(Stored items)
———

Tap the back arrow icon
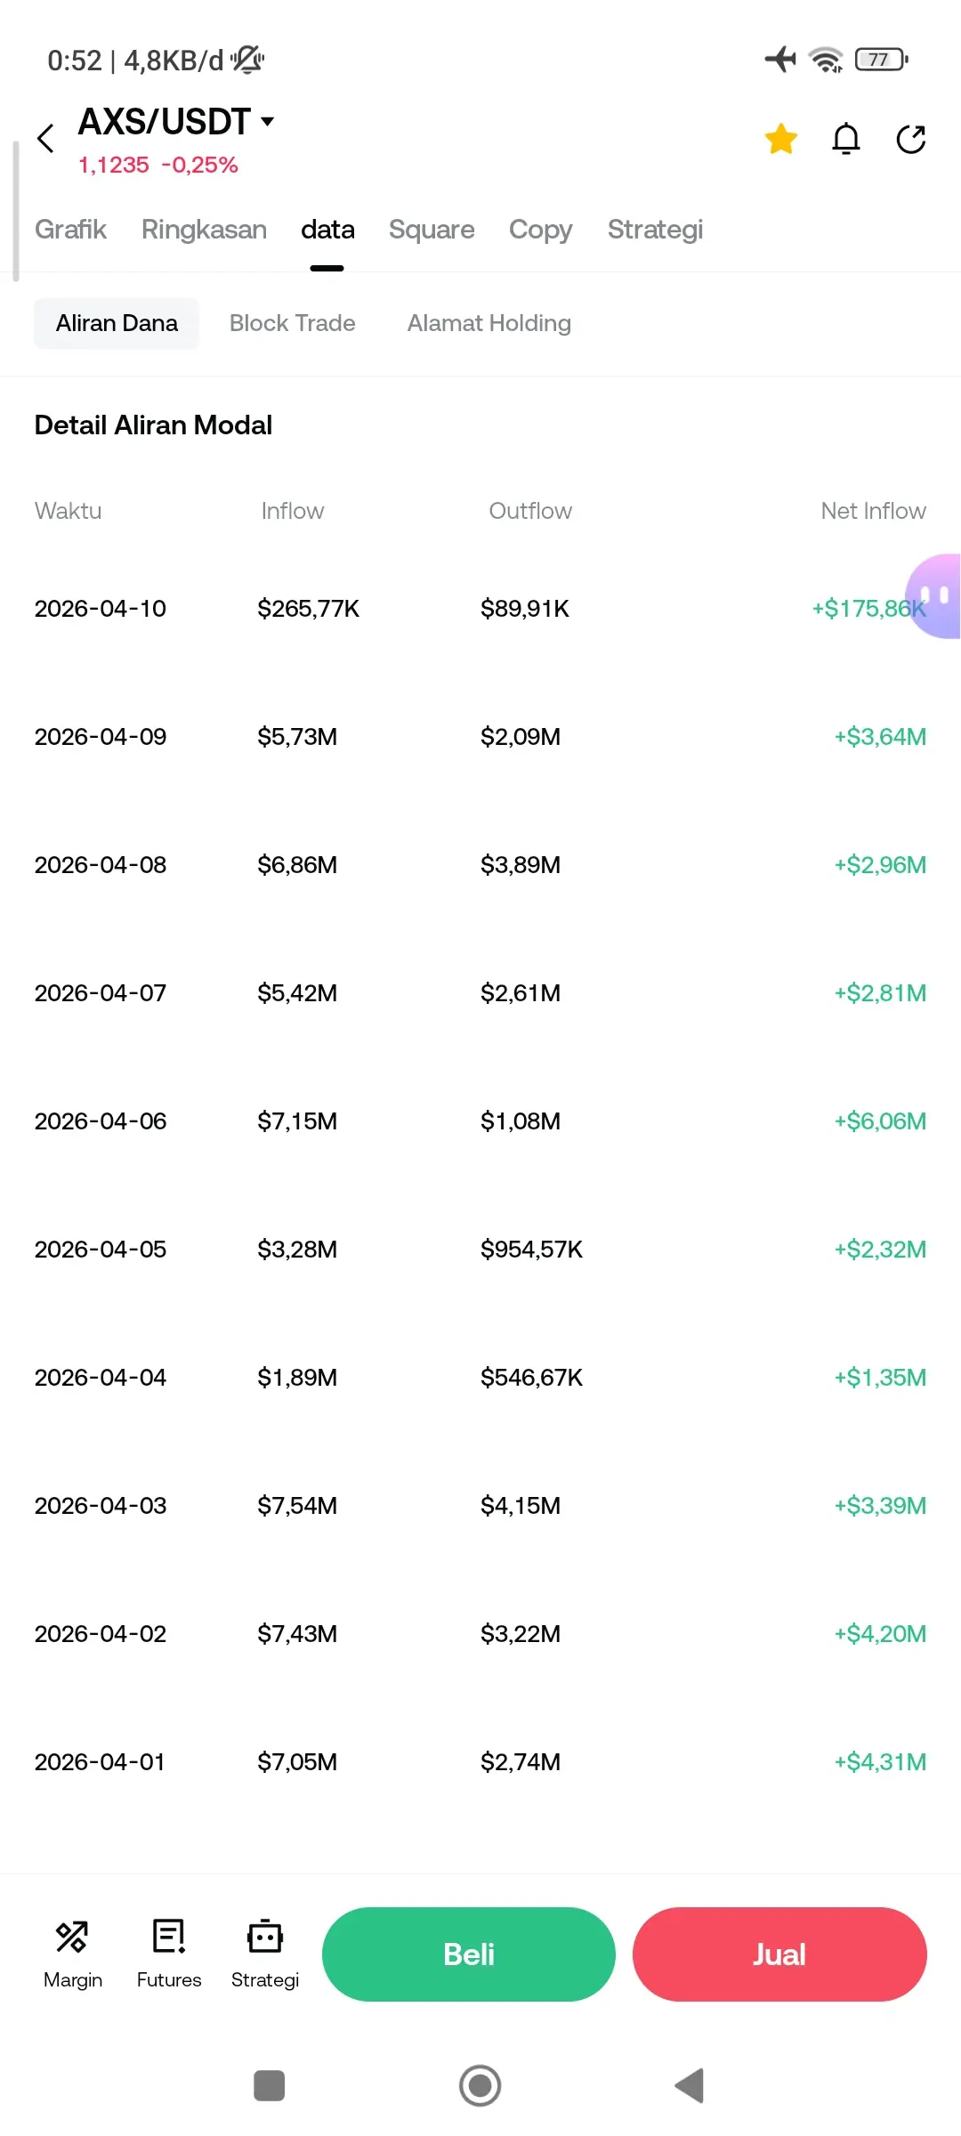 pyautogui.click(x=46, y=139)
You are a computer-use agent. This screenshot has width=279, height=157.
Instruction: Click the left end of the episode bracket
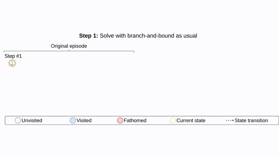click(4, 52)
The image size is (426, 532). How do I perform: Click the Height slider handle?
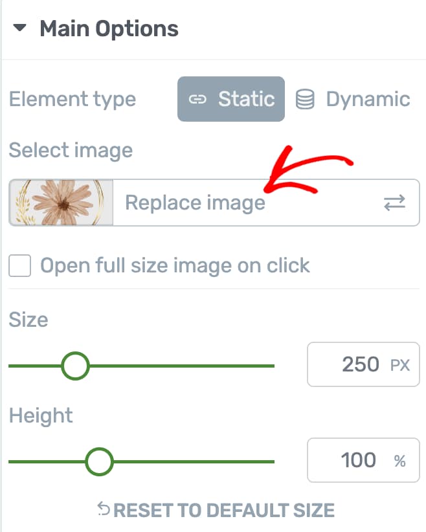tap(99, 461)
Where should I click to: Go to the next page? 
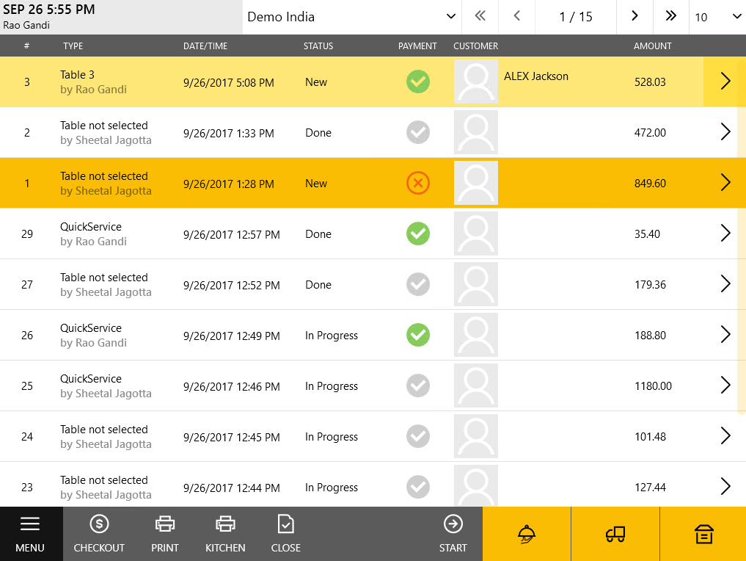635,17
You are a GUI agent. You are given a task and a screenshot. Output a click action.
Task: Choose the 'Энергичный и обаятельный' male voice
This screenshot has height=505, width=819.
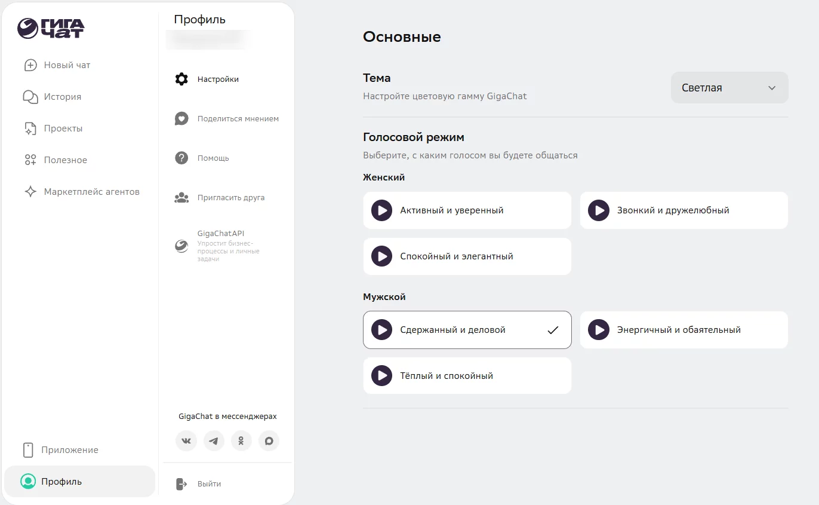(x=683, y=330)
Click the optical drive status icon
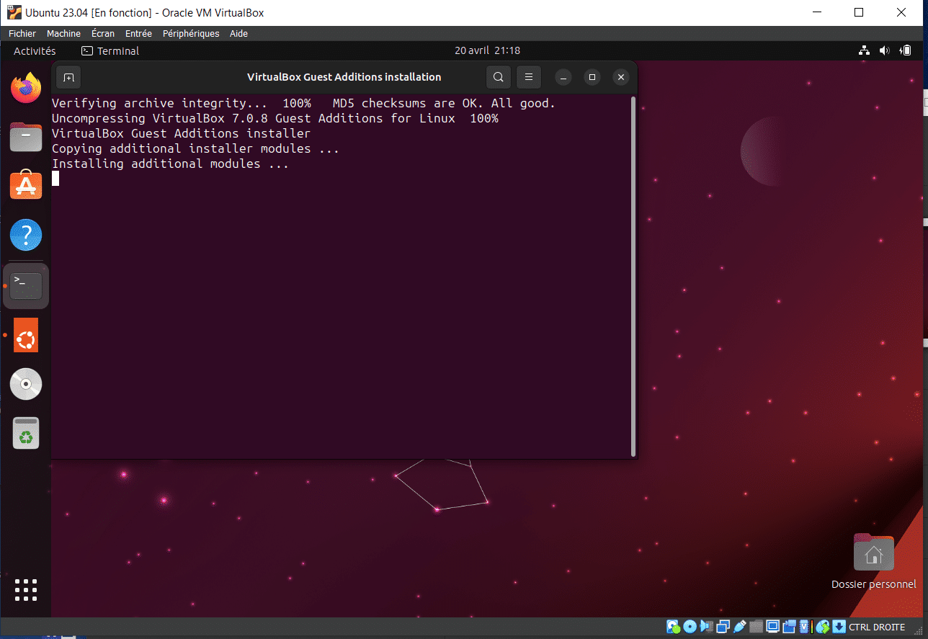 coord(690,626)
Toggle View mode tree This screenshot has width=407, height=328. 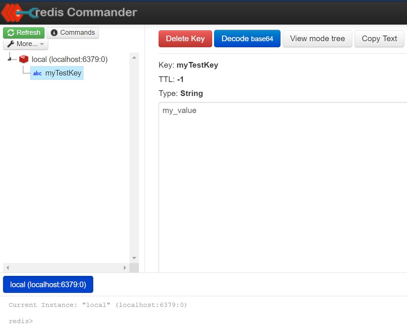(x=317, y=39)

———

** The task **
Where a line of the entries contains the word "agent", copy that line.

** Response **
You are a computer-use agent. This screenshot has width=279, height=157.
You are a GUI agent. You are given a task and a screenshot. Output a click action.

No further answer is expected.